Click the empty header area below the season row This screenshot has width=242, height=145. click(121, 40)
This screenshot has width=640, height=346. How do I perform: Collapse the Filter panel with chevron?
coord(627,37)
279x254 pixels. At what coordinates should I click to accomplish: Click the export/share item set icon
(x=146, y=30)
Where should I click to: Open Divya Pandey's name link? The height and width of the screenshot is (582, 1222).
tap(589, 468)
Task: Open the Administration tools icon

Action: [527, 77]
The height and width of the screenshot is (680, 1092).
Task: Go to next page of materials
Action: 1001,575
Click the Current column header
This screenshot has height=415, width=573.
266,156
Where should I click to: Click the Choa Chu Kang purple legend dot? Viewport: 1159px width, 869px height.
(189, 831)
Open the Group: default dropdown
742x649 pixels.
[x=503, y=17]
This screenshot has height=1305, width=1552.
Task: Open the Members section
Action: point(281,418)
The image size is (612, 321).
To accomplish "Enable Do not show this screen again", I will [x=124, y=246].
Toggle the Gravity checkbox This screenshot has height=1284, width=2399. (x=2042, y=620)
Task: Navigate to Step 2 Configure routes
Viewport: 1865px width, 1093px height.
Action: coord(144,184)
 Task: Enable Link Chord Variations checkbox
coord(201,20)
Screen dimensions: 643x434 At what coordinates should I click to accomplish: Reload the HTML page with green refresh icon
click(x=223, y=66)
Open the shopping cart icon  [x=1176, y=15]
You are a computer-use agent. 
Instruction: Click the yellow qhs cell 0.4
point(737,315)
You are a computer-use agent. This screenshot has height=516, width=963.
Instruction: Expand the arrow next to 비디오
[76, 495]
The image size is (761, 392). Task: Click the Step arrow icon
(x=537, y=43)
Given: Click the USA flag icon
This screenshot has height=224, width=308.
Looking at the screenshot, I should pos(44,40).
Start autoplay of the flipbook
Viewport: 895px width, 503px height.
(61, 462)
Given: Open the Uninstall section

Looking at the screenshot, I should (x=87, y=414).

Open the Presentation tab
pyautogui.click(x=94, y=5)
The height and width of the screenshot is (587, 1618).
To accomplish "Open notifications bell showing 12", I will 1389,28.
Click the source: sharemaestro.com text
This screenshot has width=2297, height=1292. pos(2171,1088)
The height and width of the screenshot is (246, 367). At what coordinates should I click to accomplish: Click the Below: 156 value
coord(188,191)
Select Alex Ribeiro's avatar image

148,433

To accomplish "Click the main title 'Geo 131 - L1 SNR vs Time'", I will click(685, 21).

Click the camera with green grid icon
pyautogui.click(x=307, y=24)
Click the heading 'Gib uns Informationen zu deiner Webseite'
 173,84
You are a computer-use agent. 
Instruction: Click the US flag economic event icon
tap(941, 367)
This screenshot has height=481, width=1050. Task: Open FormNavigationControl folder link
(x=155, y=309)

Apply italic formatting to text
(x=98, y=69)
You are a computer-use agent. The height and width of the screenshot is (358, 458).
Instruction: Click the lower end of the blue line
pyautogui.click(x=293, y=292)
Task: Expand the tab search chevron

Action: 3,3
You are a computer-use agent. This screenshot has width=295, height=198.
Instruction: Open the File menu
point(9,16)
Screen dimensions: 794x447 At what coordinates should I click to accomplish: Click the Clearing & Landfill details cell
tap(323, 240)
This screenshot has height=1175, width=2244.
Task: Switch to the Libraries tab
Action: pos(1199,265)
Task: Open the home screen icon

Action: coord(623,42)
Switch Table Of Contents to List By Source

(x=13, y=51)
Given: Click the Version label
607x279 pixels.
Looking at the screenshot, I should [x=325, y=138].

● ● ● ● ●

• [Instrucciones]
Devuelve cada línea de los datos en la que aparezca la palabra «cell». Ten en cuenta que se distinguen mayúsculas y minúsculas.

• [Solución]
Instruction: Click the yellow qhs cell 0.4
Screen dimensions: 794x447 At what coordinates should I click to accomplish: Click the Clearing & Landfill details cell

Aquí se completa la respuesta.